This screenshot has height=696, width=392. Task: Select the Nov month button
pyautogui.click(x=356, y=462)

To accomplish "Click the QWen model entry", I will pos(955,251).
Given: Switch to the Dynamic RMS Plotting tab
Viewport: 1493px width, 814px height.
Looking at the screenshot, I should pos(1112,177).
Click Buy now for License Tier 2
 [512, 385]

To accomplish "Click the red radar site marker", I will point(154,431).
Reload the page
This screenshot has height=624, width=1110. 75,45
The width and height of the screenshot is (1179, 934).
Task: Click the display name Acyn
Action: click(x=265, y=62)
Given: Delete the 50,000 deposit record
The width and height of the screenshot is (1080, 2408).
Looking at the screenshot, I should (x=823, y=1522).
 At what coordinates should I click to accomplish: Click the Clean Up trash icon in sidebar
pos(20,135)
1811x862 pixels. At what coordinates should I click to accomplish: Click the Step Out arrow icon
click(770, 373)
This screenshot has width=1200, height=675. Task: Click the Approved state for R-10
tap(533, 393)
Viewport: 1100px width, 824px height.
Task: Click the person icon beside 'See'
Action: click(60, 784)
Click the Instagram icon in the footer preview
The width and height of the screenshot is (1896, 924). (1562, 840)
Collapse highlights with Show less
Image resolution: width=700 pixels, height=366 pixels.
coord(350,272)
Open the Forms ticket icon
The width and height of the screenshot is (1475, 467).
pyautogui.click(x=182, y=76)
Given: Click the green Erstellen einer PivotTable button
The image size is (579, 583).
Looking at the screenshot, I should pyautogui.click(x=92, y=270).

> _EXERCISE_
Put every line of the listing above into a numbered list, omitting the blank lines.

> _RESPONSE FOR THIS EXERCISE_
1. This screenshot has height=696, width=392. Task: Select the Nov month button
2. pyautogui.click(x=356, y=462)
3. To accomplish "Click the QWen model entry", I will pos(955,251).
4. Given: Switch to the Dynamic RMS Plotting tab
5. Viewport: 1493px width, 814px height.
6. Looking at the screenshot, I should pos(1112,177).
7. Click Buy now for License Tier 2
8.  [512, 385]
9. To accomplish "Click the red radar site marker", I will point(154,431).
10. Reload the page
11. This screenshot has height=624, width=1110. 75,45
12. The width and height of the screenshot is (1179, 934).
13. Task: Click the display name Acyn
14. Action: click(x=265, y=62)
15. Given: Delete the 50,000 deposit record
16. The width and height of the screenshot is (1080, 2408).
17. Looking at the screenshot, I should (x=823, y=1522).
18.  At what coordinates should I click to accomplish: Click the Clean Up trash icon in sidebar
19. pos(20,135)
20. 1811x862 pixels. At what coordinates should I click to accomplish: Click the Step Out arrow icon
21. click(770, 373)
22. This screenshot has width=1200, height=675. Task: Click the Approved state for R-10
23. tap(533, 393)
24. Viewport: 1100px width, 824px height.
25. Task: Click the person icon beside 'See'
26. Action: click(60, 784)
27. Click the Instagram icon in the footer preview
28. The width and height of the screenshot is (1896, 924). (1562, 840)
29. Collapse highlights with Show less
30. Image resolution: width=700 pixels, height=366 pixels.
31. coord(350,272)
32. Open the Forms ticket icon
33. The width and height of the screenshot is (1475, 467).
34. pyautogui.click(x=182, y=76)
35. Given: Click the green Erstellen einer PivotTable button
36. The image size is (579, 583).
37. Looking at the screenshot, I should pyautogui.click(x=92, y=270).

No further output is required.